# PAGE EXCERPT

= = =

April 28, 2014 |
Sorry, Ayn Rand. Your fiction has been exposed as, well, fiction.
Libertarians have always been flummoxed by inequality, tending either to deny that it’s a problem or pretend that the invisible hand of the market will wave a magic wand to cure it. Then everybody gets properly rewarded for what he or she does with brains and effort, and things are peachy keen.
Except that they aren’t, as exhaustively demonstrated by French economist Thomas Piketty, whose 700-page treatise on the long-term trends in inequality, Capital In the 21st Century, has blown up libertarian fantasies one by one.
To understand the libertarian view of inequality, let’s turn to Milton Friedman, one of America’s most famous and influential makers of free market mythology. Friedman decreed that economic policy should focus on freedom, and not equality.
If we could do that, he promised, we’d not only get freedom and efficiency, but more equality as a natural byproduct. Libertarians who took the lessons from his books, like Capitalism and Freedom (1962) and Free to Choose (1980), bought into the notion that capitalism naturally led to less inequality.
Basically, the lessons boiled down to this: Some degree of inequality is both unavoidable and desirable in a free market, and income inequality in the U.S. isn’t very pronounced, anyway. Libertarians starting with these ideas tend to reject any government intervention meant to decrease inequality, claiming that such plans make people lazy and that they don’t work, anyway. Things like progressive income taxes, minimum wage laws and social safety nets make most libertarians very unhappy.

= = =

# REQUIRED TASKS
• a. Decide whether each statement agrees with the page on libertarians and inequality, answering yes or no with the deciding words quoted exactly: (i) Piketty's treatise runs to 700 pages; (ii) Friedman held that economic policy should put equality ahead of freedom; (iii) Free to Choose came out in 1962.
• b. Reproduce the passage of the page on libertarians and inequality between "To understand the" and "to less inequality.", inclusive.
The records can be left aside for this work.

# EXCERPTED RECORDS
= = =

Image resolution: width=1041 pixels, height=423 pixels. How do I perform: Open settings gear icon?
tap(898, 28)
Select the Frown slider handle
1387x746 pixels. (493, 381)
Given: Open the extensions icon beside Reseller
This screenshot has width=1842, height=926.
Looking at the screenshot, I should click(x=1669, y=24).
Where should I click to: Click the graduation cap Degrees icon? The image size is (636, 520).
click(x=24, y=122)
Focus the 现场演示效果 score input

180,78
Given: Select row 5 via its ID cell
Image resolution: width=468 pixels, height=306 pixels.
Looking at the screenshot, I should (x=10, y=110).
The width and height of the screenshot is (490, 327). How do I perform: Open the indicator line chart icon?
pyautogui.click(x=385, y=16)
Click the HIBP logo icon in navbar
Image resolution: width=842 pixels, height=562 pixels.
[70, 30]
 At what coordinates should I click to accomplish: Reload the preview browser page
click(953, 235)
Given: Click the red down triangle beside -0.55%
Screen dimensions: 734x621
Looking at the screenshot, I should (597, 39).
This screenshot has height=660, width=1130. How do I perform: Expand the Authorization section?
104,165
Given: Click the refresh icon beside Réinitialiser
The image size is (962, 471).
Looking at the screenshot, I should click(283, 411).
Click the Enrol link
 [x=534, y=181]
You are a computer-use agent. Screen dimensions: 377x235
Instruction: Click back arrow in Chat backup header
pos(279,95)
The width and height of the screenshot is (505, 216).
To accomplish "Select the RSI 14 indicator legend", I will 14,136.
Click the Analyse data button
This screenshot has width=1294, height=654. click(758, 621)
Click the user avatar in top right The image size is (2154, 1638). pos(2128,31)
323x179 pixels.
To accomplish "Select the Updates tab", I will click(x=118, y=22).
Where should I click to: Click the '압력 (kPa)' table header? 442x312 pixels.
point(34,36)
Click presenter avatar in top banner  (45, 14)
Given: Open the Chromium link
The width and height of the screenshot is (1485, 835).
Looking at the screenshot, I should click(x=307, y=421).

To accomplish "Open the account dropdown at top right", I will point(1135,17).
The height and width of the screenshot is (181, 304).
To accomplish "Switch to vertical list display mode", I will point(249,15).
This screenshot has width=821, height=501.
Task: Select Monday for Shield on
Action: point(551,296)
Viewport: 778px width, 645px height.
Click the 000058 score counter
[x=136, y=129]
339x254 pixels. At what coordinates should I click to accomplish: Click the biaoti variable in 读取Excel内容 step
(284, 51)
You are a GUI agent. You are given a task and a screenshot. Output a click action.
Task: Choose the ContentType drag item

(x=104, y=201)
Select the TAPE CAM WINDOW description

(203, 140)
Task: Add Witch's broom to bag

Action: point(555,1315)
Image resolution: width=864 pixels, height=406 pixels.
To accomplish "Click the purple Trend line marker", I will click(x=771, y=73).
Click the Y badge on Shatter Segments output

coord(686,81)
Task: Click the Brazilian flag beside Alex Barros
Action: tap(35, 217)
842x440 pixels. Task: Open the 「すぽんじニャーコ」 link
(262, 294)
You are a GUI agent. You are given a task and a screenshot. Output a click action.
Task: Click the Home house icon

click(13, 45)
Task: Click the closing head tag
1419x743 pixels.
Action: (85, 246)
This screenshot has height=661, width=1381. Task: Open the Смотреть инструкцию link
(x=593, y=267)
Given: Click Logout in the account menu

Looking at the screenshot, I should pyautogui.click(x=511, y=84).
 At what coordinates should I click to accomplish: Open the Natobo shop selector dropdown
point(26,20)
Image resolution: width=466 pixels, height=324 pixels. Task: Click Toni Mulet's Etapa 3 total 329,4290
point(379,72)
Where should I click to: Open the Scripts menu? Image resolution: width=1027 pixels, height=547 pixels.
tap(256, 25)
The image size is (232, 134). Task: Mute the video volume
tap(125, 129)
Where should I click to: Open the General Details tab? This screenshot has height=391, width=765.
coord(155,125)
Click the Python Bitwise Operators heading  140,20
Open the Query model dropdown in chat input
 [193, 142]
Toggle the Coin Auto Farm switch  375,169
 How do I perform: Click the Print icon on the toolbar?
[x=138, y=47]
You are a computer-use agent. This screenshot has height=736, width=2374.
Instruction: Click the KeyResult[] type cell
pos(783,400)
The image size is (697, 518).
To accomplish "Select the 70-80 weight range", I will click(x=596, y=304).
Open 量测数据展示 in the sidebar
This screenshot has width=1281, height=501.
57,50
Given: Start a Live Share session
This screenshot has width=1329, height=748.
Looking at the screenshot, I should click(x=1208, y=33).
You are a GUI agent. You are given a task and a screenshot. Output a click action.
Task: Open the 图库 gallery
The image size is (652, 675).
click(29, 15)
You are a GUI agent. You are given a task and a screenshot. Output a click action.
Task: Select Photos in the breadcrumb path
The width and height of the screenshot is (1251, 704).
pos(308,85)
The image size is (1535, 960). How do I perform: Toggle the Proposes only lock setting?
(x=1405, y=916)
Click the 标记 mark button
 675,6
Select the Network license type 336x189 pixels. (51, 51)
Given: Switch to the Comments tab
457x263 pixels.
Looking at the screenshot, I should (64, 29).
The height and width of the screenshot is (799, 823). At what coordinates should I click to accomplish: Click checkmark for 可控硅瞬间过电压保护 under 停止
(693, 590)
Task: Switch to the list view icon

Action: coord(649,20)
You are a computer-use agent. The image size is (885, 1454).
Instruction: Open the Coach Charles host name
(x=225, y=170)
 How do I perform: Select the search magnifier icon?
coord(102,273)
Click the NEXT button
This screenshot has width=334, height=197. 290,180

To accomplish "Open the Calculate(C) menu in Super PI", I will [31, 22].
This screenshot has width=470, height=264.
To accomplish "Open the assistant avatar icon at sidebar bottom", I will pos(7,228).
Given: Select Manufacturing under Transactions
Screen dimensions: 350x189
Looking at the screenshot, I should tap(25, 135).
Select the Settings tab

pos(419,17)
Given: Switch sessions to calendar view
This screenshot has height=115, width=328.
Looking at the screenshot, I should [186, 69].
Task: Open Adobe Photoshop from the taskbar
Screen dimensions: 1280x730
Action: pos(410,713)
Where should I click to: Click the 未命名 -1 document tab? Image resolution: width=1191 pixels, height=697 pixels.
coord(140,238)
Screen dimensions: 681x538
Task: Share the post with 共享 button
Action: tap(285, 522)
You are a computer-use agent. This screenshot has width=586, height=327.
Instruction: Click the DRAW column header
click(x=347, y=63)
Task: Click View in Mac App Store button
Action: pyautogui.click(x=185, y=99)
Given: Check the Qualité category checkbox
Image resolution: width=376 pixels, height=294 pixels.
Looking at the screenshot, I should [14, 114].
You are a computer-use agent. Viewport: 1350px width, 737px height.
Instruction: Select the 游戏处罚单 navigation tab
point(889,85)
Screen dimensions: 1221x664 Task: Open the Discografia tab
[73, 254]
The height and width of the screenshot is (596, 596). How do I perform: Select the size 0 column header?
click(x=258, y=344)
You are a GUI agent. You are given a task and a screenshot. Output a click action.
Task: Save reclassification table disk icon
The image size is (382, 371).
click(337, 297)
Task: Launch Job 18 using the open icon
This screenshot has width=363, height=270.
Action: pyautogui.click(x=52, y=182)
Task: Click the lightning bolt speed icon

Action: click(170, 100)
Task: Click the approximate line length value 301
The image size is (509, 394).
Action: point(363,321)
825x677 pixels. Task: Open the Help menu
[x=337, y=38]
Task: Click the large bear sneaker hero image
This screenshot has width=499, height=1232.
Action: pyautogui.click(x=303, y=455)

= = =

# ANSWERS TO THE EXERCISE
• a.
(i) Yes: "whose 700-page treatise on the long-term trends in inequality"
(ii) No: "Friedman decreed that economic policy should focus on freedom, and not equality."
(iii) No: "Free to Choose (1980)"

• b.
To understand the libertarian view of inequality, let’s turn to Milton Friedman, one of America’s most famous and influential makers of free market mythology. Friedman decreed that economic policy should focus on freedom, and not equality.
If we could do that, he promised, we’d not only get freedom and efficiency, but more equality as a natural byproduct. Libertarians who took the lessons from his books, like Capitalism and Freedom (1962) and Free to Choose (1980), bought into the notion that capitalism naturally led to less inequality.